The Yen posted fresh highs as stock markets continued to fall in Asia with market participants fretting about upscaling risks for a deepening conflict between the US and Iran. President Trump threatened “major retaliation” (52 targets) if Iran responded to the US assassination of one of Iran’s top generals, while Tehran vowed to expel the US from the region and Iraqi MPs have passed a resolution to expel US troops from the country. Gold prices rose a further 1.5%, and are up over 3.5% from levels prevailing before news of the US strike broke on Friday.
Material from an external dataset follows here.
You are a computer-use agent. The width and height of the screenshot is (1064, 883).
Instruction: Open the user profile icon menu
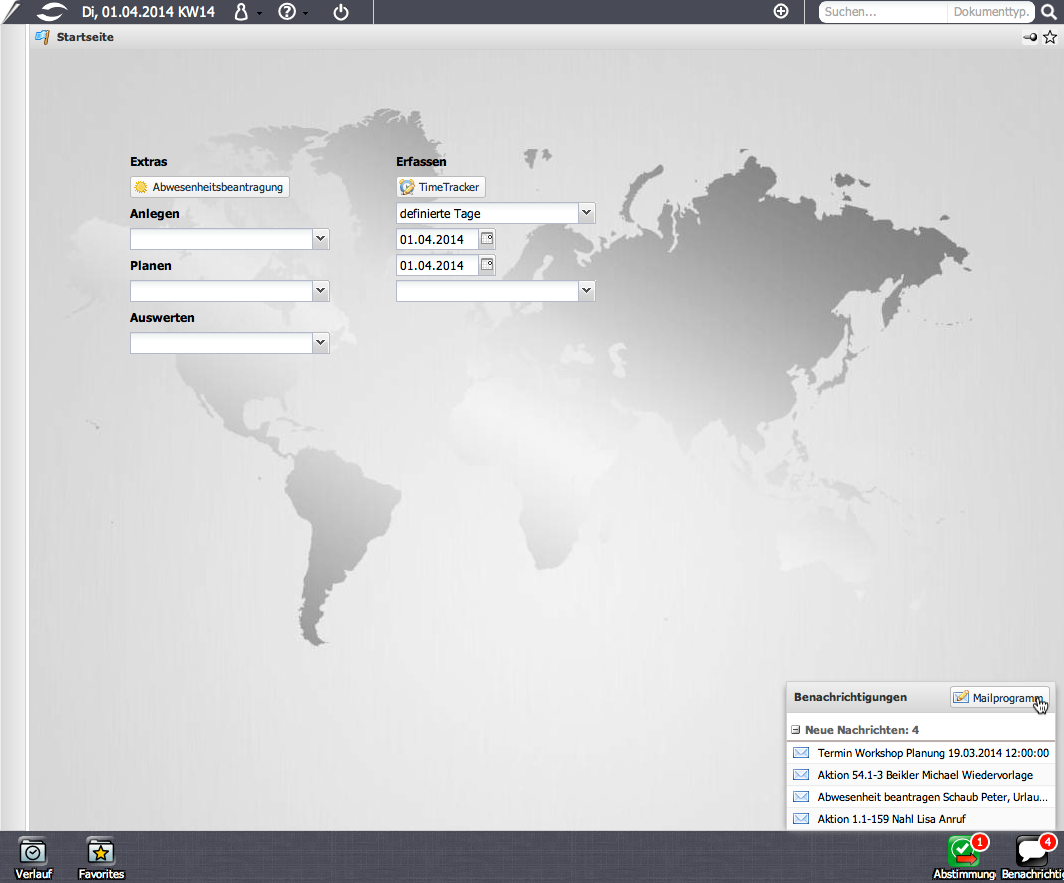240,12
It touched $1580 in early trades before moving to $1576, the S2 level sits at $1570.

USDJPY printed a near three-month low, at 107.76, as the Yen’s safe-haven premium rose. AUDJPY, a forex market barometer of risk appetite in global markets, pegged a 25-day, though not all Yen crosses, including EURJPY, surpassed their Friday lows. Tokyo markets returned from Japan’s extended new-year break, and the Nikkei 225 played catch by closing with a near 2% loss.

The Dollar remained generally well bid, outside the case of USDJPY, although mostly holding above highs seen on Friday. EURUSD traded a narrow range around the 1.1160-65 mark, above Friday’s low at 1.1124. Cable also saw a narrow range, just below 1.3100. AUDUSD sank back to a 0.6933 low after rebounding to an intraday peak at 0.6955, leaving Friday’s 11-day low at 0.6930 unchallenged. Oil prices, not surprisingly, posted fresh highs, with front-month WTI futures up 1.7% at $64.14, earlier posting a nine-month high at $64.72. Middle Eastern OPEC members account for an estimated 64.5% of proven global crude reserves. The rise in oil prices saw USDCAD drop back under 1.3000, reversing most of the rebound seen on Friday.

An understandably jittery start to the first full week of trading for the new year which kicks-off with today’s Services PMI’s and culminates on Friday with US Jobs day and Non-Farm Payroll data.